Droßmann: Rechtsstaatliche Konsequenzen muss jeder immer fürchten. Aber es muss auch ein Rechtsstaat sein und es muss auch ein rechtsstaatliches Urteil sein! Daran zweifle ich. Ich will eigentlich gar nicht darauf eingehen, was die AfD so raushaut. Es war schon unsäglich, was sie in der Vergangenheit zu dem Thema gesagt hat. Der AfD geht es vor allem auch darum, dass Maja T. eine nonbinäre Person ist. Für queere Menschen haben die ohnehin einen ganz anderen Begriff vom Rechtsstaat – nämlich gar keinen.
taz: Sie haben Maja T. im Sommer 2025 in Ungarn in Haft besucht und auch die Haftbedingungen selbst miterlebt. Was folgt daraus für Sie nach dem Urteil?

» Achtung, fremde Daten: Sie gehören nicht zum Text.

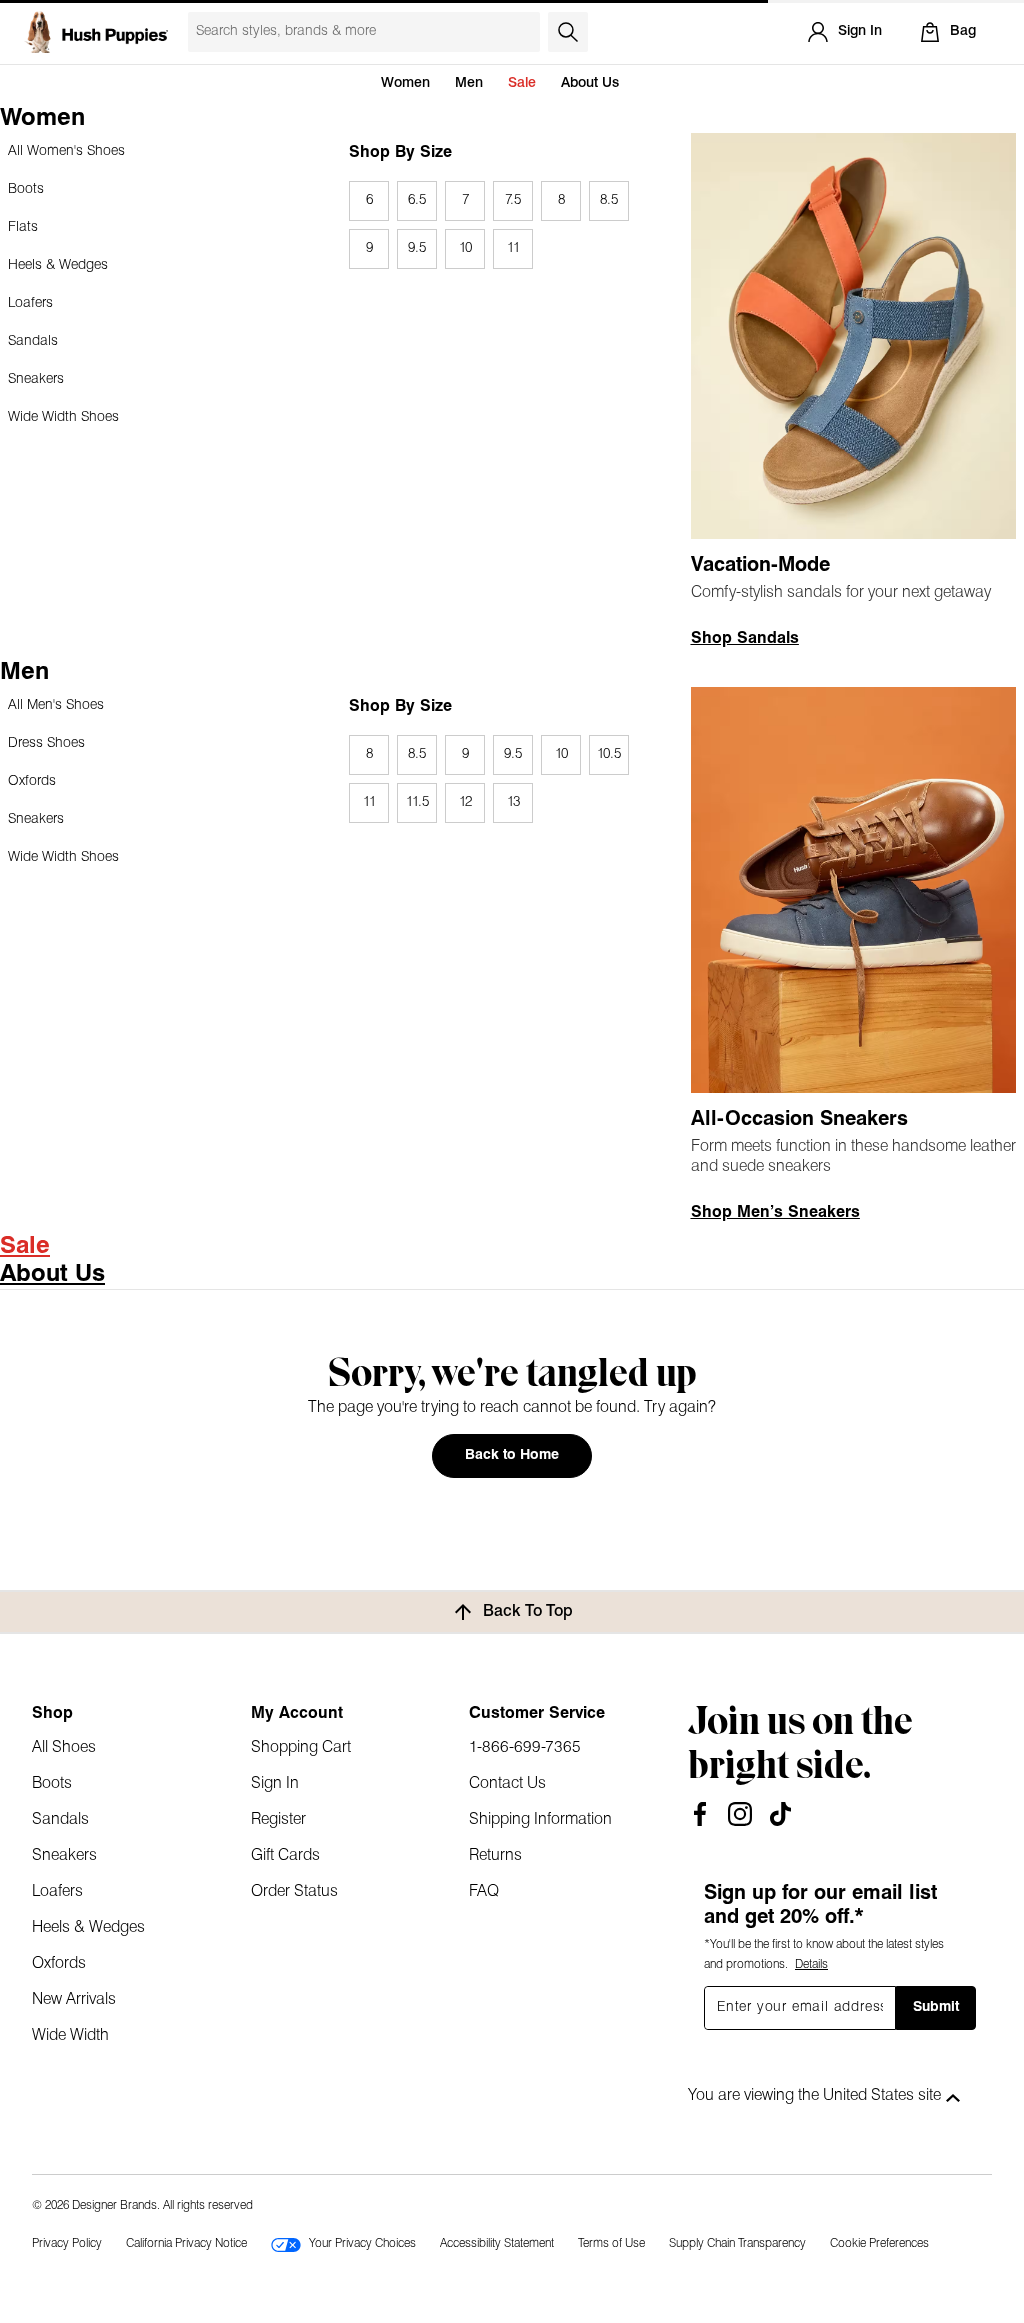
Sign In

Droßmann: Was ich da gesehen habe, kann man nicht mit Haftbedingungen in deutschen Untersuchungsgefängnissen vergleichen. Ich hoffe, dass das Verfahren jetzt schnell weitergeht und irgendwann ein Freispruch oder ein rechtskräftiges Urteil kommt, damit dann die Bundesregierung endlich dafür sorgen kann, dass Maja T. nach Deutschland geholt wird.
Falko Droßmann, SPD
taz: Hat sich das Auswärtige Amt bislang zu wenig eingesetzt?
Droßmann: Das Problem fängt ja schon damit an, dass Maja T. damals nach Ungarn gebracht wurde. Das war höchst kritisch. Ich hätte mir schon von der damaligen Außenministerin Annalena Baerbock gewünscht, dass sie da sehr viel stärker eingestiegen wäre. Johann Wadephul hat zumindest noch einen Staatssekretär hingeschickt und bei unserem EU-Partner Ungarn für ein rechtsstaatliches Verfahren geworben. Ja, natürlich hätte ich mir mehr Engagement gewünscht – auch von der deutschen Botschaft vor Ort.
taz: Maja T. wurde im Juni 2024 von Deutschland nach Ungarn ausgeliefert, ohne eine Entscheidung des Bundesverfassungsgerichts abzuwarten. Dieses Vorgehen wurde später für rechtswidrig erklärt. Braucht es hier noch weitere Aufklärung?
Droßmann: Absolut braucht es da weitere Aufklärung, und zwar ganz unabhängig vom Fall Maja T. Denn wenn das Bundesverfassungsgericht ankündigt, sehr schnell zu einer Entscheidung zu kommen, und diese Entscheidung nicht abgewartet wird, dann wirft das ganz große Fragen auf in unserem Land.
taz: Insgesamt sehen wir, dass Antifaschismus unter Druck gerät. Die USA unter Donald Trump haben die „Antifa Ost“ als Terrororganisation eingestuft, ebenso Viktor Orbán. Wie sollten wir damit umgehen?
Droßmann: Ich gehe davon aus, dass jeder Demokrat generell Antifaschist ist. Aber das darf sich nicht durch Gewalt gegen Menschen und Unbeteiligte ausdrücken. Wir dürfen menschliche Schicksale auch nicht für politische Zwecke ausnutzen. Man kann Antidiskriminierung und Antifaschismus in die Verfassung schreiben, es hilft aber nichts, wenn wir es nicht vorleben. Demokratie heißt auch die Macht des Volkes und die Macht des Parlamentes. Deshalb werde ich nicht lockerlassen, damit der Fall Maja T. nicht in der medialen Versenkung verschwindet.